:: Extrait choisi

Les supporters du KRC Genk encouragent leur capitaine en entonnant  » E viva España » . Ce n’est pas étonnant car Alejandro Pozuelo est le coeur de l’équipe mais d’où vient-il ? À la découverte de ses racines à Séville. Ou plutôt à Triana.

« N’attendez pas de tout avoir pour profiter de la vie. Vivez pour en profiter.  » Antonio Pozuelo (56 ans), le père d’Alejandro, a collé cette devise à la porte de son appartement de Séville il y a des années. Il n’en faut pas beaucoup, pour Antonio, pour qui la modestie est une vertu.  » Vous voyez, mon appartement est simple « , dit-il, presque en s’excusant. Il ne baigne pas dans le luxe : un petit living, une cuisine si petite qu’une mama espagnole pourrait à peine s’y retourner, trois chambres à coucher et une minuscule terrasse avec vue sur… un parking. Pourtant, c’est avec une certaine fierté qu’il ouvre la porte de la chambre d’Alejandro.

::::

» **Tâches à faire**
1. Dans le texte sur Alejandro Pozuelo, sur quoi donne la petite terrasse de l'appartement de son père ?
2. Reprenez le texte sur Alejandro Pozuelo juste après sa dernière phrase et écrivez la suite.

:: Extrait source

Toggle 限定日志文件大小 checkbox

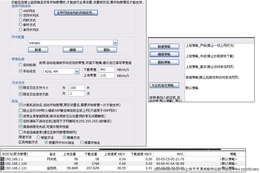coord(21,88)

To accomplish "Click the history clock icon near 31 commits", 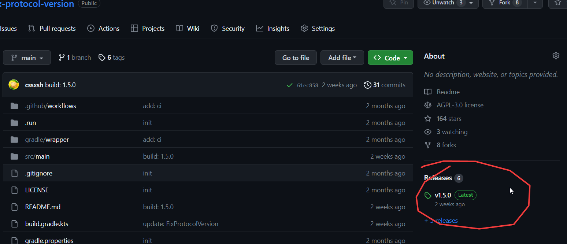I will pyautogui.click(x=368, y=85).
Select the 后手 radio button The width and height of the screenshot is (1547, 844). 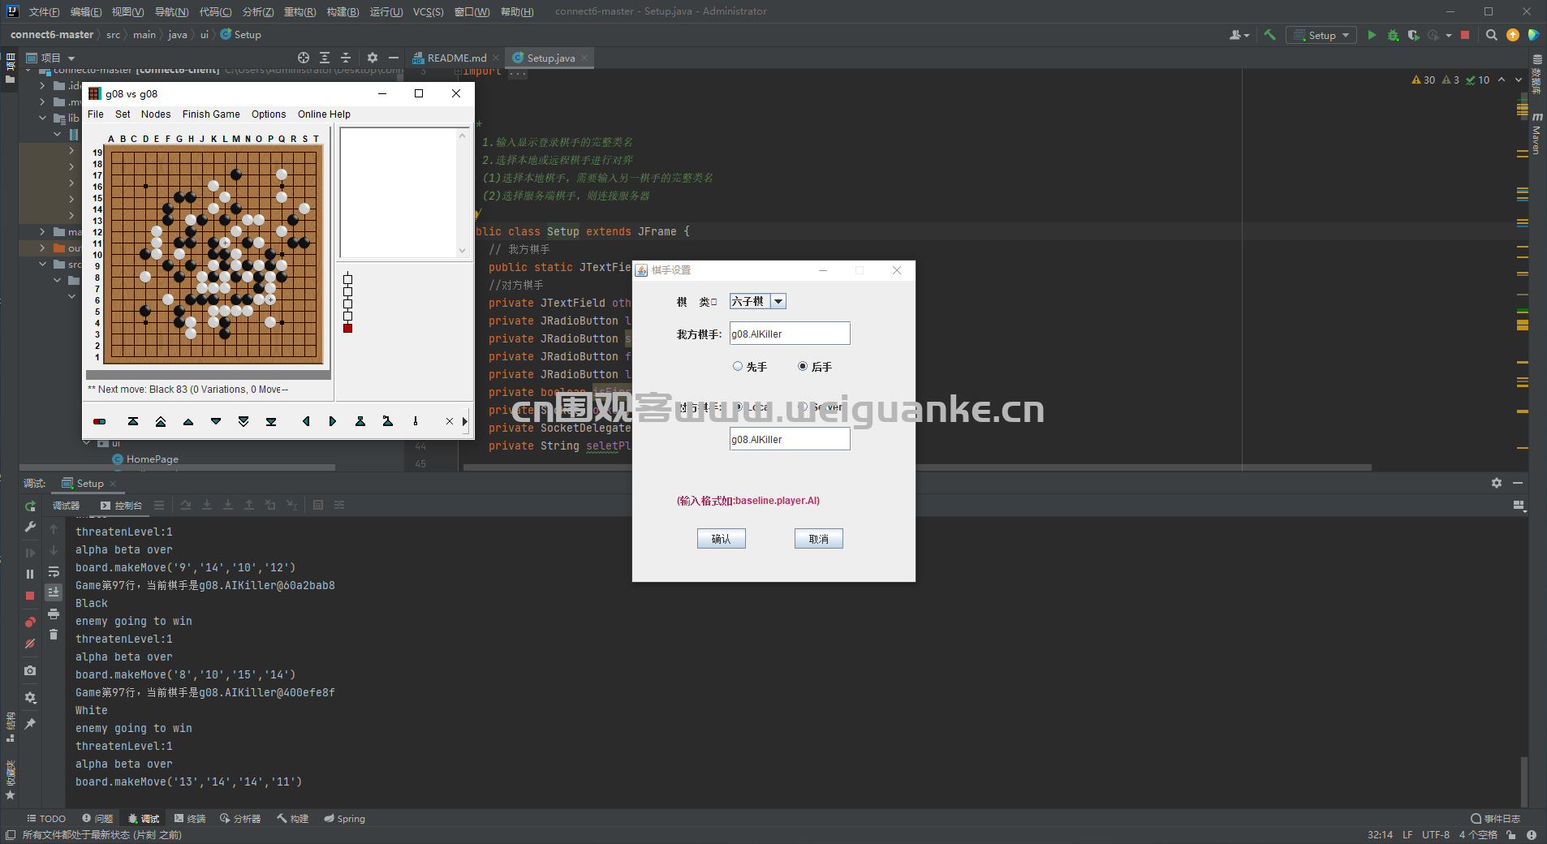[x=803, y=367]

::::

» **Résultats**
1. Elle donne sur un parking.

2.
La chambrette comporte un lit et deux armoires. Au mur situé à côté du lit, on a collé des coupures de journaux parlant des meilleures prestations d’Alejandro au Real Betis. De l’autre côté, des photos des équipes de jeunes ornent le mur blanc. À côté de la porte, cinq Alejandro nous regardent en souriant, dans le maillot des équipes pour lesquelles il a joué jusqu’à présent : le FC Triana, le Real Betis, Swansea City, Rayo Vallecano et le KRC Genk. Sur une armoire, un trophée saute aux yeux. La légende : Futbol Draft 2012 – Bronce. Antonio explique :  » C’est un tournoi organisé chaque année par la fédération espagnole de football. Alejandro a été élu troisième meilleur joueur à son poste. L’or est revenu à Thiago Alcantara (maintenant au Bayern, ndlr) et l’argent à Sergio Canales (à la Real Sociedad, ndlr). Ça veut quand même dire quelque chose, non ?  »

TRIANISTA

Un peu plus tard, en rue, le père Pozuelo montre les orangers qui fleurissent dans les rues de Séville.  » Au printemps, la floraison répand un parfum agréable dans toute la ville. Il n’y a rien de plus agréable que de boire une bière le long du Guadalquivir, le soir.  » On pourrait croire qu’Antonio est un poète mais non : c’est un ouvrier retraité. Il a travaillé comme réparateur des immenses grues du port de Séville situé le long du Guadalquivir.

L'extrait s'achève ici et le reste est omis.